Last updated on August 7th, 2024 at 04:29 pm
U.S. Secretary of Defense Lloyd Austin told Congress that the Biden administration is stalling a shipment of weapons to Israel over concerns over the Israeli military’s impending operations in Rafah.
Axios first reported on Sunday, citing two unidentified Israeli officials, that the Biden administration had placed a hold on deliveries of certain munitions to Israel last week. The Wall Street Journal reported on Monday, again citing unnamed officials, that the holdup impacted a delivery of up to 6,500 Joint Direct Attack Munitions (JDAMs); a guidance kit attached to existing unguided bombs to steer them onto a target with some level of precision.
Politico subsequently reported the holdup in military aid also impacted deliveries of Small Diameter Bombs. NBC News reported the holdup was over a delivery of larger 2,000-pound bombs.

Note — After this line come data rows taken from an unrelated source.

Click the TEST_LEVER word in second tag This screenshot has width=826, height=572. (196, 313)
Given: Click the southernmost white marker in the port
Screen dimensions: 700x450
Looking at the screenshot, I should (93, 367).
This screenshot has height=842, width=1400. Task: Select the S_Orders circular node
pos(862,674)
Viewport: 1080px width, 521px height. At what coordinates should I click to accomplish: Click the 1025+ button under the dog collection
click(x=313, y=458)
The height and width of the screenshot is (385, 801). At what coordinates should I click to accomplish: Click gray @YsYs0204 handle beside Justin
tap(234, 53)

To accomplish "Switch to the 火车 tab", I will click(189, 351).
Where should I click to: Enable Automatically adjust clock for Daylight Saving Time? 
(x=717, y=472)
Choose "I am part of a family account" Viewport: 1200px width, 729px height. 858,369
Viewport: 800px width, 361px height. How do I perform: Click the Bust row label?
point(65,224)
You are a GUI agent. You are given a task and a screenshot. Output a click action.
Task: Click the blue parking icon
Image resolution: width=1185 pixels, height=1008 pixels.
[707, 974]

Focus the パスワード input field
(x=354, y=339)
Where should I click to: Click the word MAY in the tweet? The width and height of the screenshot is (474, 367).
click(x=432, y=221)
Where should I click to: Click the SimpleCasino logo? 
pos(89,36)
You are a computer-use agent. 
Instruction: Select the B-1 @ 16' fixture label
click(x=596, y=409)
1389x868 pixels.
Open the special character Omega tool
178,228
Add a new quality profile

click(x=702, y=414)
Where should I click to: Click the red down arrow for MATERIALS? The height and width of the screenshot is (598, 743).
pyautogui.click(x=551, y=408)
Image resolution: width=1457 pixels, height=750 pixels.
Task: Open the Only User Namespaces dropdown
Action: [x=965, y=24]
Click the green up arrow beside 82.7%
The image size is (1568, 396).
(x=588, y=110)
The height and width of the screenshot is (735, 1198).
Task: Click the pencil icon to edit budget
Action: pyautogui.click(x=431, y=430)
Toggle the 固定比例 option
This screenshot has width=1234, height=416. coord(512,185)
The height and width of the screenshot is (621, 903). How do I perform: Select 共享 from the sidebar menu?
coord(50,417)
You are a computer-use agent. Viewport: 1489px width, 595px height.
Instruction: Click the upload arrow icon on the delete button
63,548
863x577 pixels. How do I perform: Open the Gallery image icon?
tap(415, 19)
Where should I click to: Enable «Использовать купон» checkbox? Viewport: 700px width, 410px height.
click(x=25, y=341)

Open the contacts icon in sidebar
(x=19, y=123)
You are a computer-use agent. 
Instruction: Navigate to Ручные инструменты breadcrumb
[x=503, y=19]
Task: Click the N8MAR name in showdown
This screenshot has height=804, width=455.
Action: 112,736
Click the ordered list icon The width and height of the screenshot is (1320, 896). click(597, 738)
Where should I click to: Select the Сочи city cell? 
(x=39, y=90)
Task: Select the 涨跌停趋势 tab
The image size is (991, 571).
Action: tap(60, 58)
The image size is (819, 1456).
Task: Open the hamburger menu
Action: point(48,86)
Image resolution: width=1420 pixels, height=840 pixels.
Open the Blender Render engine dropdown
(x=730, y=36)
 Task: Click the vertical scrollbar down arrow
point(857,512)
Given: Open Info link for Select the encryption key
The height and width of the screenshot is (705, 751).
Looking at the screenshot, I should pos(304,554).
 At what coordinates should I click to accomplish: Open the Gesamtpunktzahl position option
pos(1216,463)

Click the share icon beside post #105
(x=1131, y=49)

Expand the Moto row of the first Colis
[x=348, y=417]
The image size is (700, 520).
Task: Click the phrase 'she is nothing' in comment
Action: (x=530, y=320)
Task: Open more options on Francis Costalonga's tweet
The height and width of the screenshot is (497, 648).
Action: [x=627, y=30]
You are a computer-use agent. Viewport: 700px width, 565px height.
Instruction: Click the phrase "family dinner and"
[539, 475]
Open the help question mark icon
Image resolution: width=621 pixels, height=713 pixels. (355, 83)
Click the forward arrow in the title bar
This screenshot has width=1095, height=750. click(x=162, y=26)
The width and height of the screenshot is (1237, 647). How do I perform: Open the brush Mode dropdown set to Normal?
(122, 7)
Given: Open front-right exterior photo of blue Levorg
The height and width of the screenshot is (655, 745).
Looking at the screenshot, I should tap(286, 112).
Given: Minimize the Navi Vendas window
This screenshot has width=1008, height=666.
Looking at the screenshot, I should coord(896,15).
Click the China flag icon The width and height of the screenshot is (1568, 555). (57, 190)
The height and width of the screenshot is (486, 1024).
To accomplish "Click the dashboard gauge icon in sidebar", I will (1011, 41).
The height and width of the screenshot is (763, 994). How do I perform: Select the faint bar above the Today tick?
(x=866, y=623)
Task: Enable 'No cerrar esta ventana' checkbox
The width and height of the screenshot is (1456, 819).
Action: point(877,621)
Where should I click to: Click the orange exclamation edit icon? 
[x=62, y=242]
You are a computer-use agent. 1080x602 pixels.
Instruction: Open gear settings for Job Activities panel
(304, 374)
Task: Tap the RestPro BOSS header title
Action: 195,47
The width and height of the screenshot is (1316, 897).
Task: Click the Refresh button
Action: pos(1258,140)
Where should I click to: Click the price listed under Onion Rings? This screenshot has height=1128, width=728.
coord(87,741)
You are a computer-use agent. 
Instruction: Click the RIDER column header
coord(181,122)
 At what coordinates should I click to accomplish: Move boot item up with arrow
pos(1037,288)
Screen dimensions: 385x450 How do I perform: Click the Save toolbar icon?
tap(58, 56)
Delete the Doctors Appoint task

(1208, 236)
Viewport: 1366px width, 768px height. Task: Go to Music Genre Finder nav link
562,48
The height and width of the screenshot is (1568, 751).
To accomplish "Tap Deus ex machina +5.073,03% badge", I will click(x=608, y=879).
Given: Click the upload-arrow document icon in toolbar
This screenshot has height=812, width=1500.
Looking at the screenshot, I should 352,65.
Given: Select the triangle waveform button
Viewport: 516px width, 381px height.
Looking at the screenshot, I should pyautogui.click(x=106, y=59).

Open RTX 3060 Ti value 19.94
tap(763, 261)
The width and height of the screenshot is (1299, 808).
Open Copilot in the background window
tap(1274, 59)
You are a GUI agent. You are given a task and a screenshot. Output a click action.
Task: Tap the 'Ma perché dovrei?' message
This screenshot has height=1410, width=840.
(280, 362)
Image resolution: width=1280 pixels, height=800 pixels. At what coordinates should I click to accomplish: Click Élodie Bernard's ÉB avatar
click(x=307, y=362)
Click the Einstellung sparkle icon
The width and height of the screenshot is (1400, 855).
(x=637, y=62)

Sen. Jerry Moran (R-KS), who voted in favor of the recent $95 billion package for military aid to Ukraine, Israel, and Taiwan, pressed Austin to address the reported delay, and raised alarm that the pause in these bomb shipments could “send the wrong message to our ally Israel, and embolden Iran and Iranian backed groups.”
Austin said the Biden administration had indeed held up “one shipment of high-payload munitions.” Despite this delay, the defense secretary affirmed the Biden administration’s continued support for Israel’s ongoing military operations in the Gaza Strip.
“We’re going to continue to do what’s necessary to ensure that Israel has the means to defend itself,” Austin continued. “But that said, we are currently reviewing some near-term security assistance shipments in the context of unfolding events in Rafah.”
Addressing Moran’s concerns, the defense secretary said the current pause on this single weapons shipment is not a “final determination,” indicating the Biden administration may eventually deliver these “high-payload” munitions to Israel.
While largely supportive of the Israeli operations in Gaza, the Biden administration has signaled public opposition to a large-scale operation in Rafah.
Israeli Prime Minister Benjamin Netanyahu has described the southern Gazan city as one of the last major strongholds, but the Biden administration and other international observers have noted the city has also been a gathering point for about a million civilians displaced in the last seven months of fighting.
Earlier on in the war, the Israeli military had routinely told civilians in the Gaza Strip to evacuate south, as they focused their attacks on the northern end of the strip. Israeli forces have since swept south, leaving a shrinking sliver of relative safety.
Even as ground operations fixated further north, Israeli air strikes have hit Rafah and other southern Gazan communities for months. Now, with much of Gaza’s civilian population pressed up against the Egyptian border, Israeli forces are telling them to once again relocate or risk being killed as they press the attack on this southernmost Gazan city.
The Israeli operations thus far have leveled many residential structures in the Gaza Strip and have degraded critical infrastructure such as water and sewage.
On Monday, the Israeli military began advising civilians in certain parts of Rafah and the surrounding areas to relocate to Al-Mawasi, saying they have expanded a tent encampment and increased food and water deliveries to accommodate the evacuees. Hours after issuing these initial evacuation orders, Israeli tanks and armored vehicles rolled across the Rafah Crossing on the southeast outskirts of the city.
Despite the Biden administration’s repeated public objections to a large-scale operation in Rafah, their response to the Israeli seizure of the Rafah Crossing has been relatively muted. Addressing reporters at a Tuesday press briefing, U.S. State Department spokesman Matthew Miller said the Israeli seizure of the Rafah Crossing “appears to be a limited operation” and has not overstepped the public objections of the Biden administration.